## Problem to solve
Copy every line of the records below word for word, omitting the pictures.

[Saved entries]

--------------------

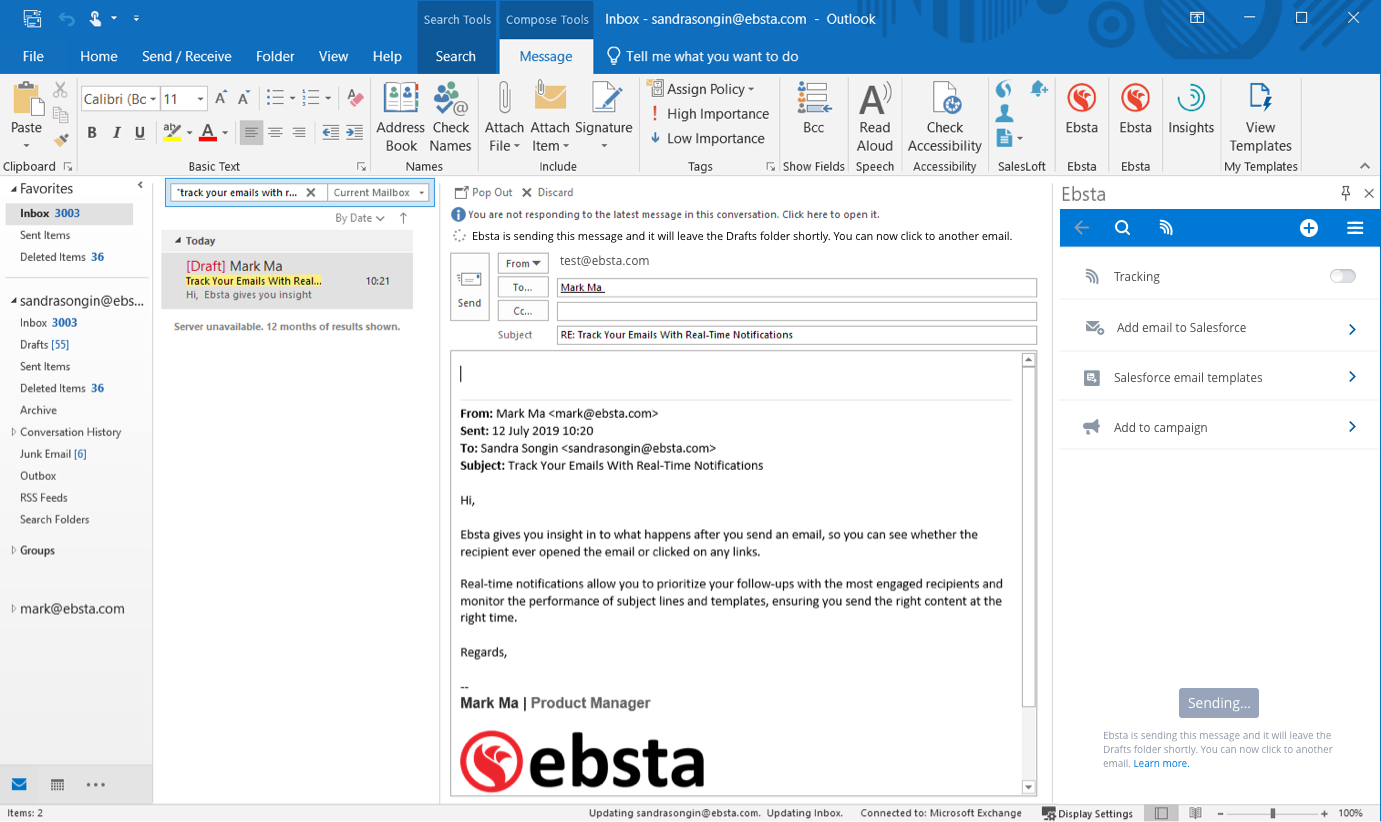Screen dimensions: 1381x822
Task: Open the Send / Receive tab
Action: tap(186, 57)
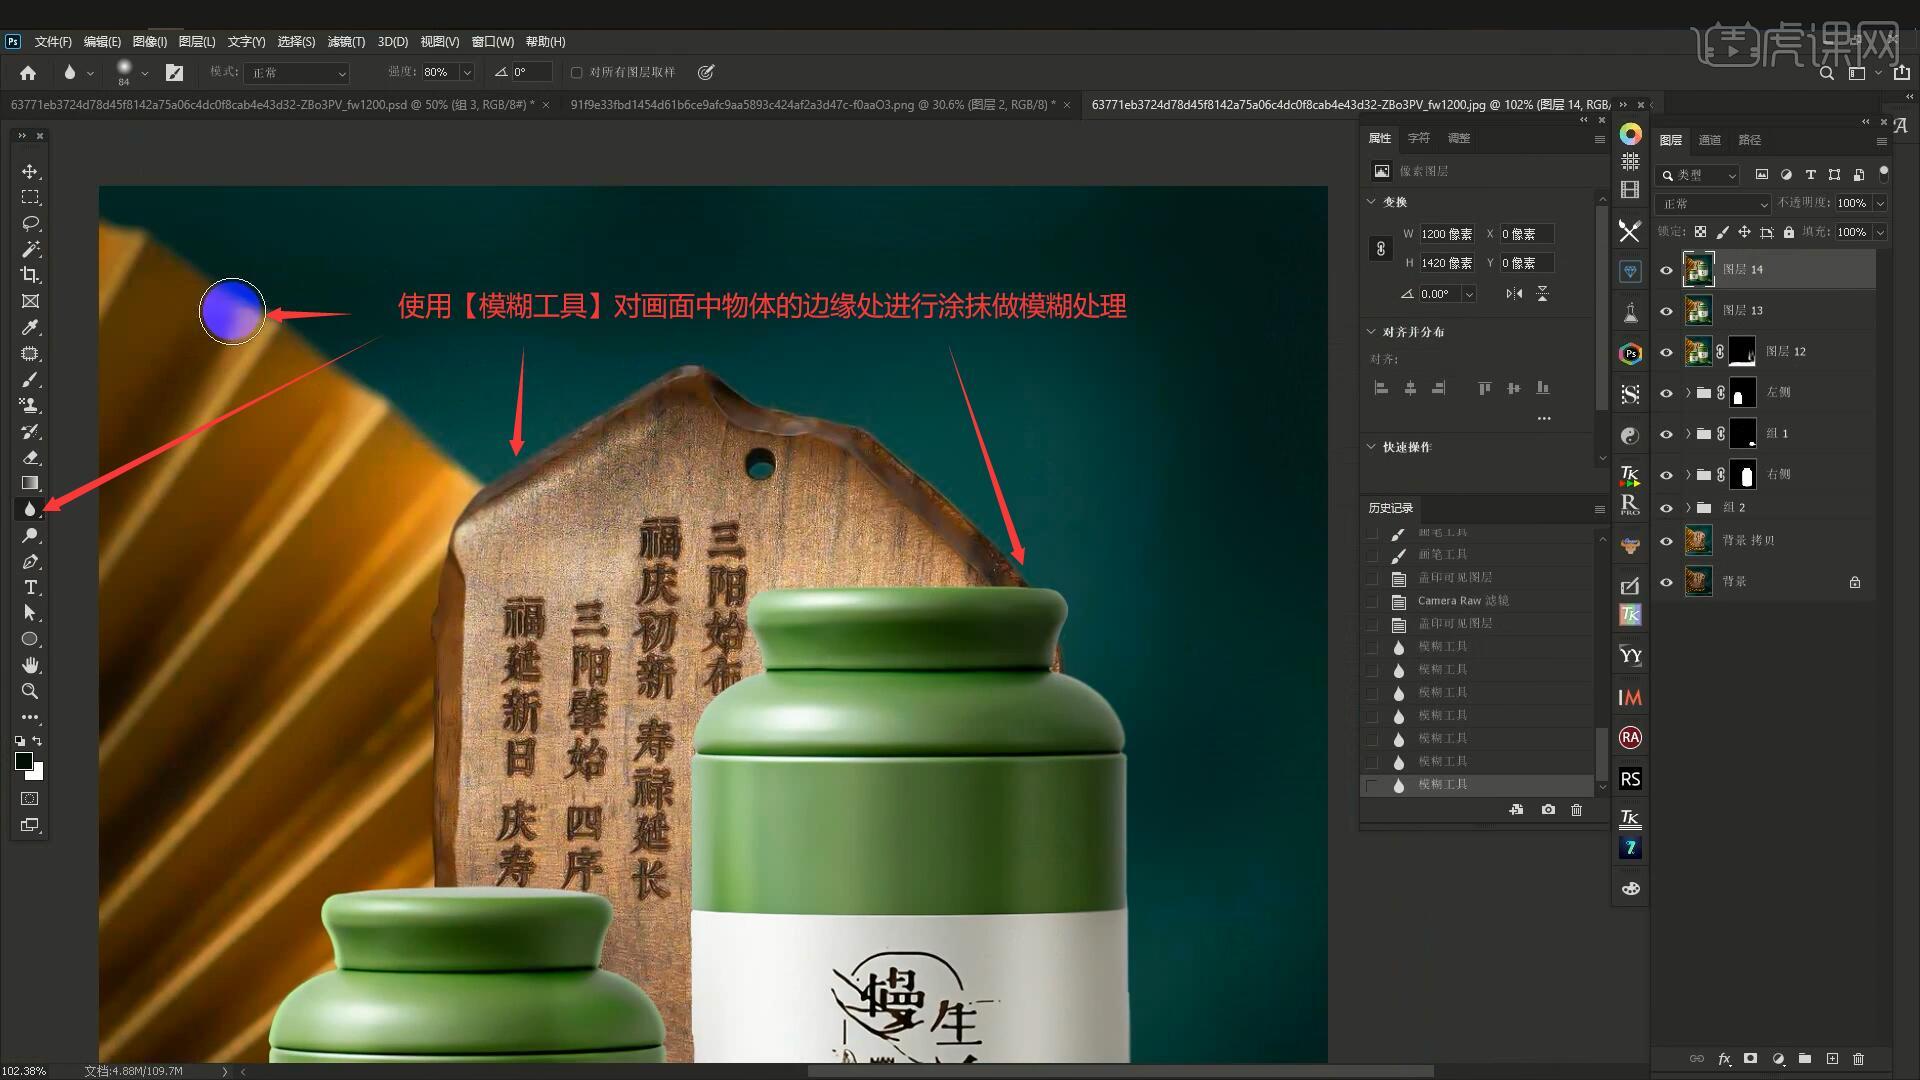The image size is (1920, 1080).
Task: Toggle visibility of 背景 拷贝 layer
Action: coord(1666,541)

--------------------

## Answer to the task
Screen dimensions: 1381x822
Task: Open the Send / Receive tab
Action: tap(186, 57)
The image size is (1920, 1080).
Task: Toggle visibility of 背景 拷贝 layer
Action: coord(1666,541)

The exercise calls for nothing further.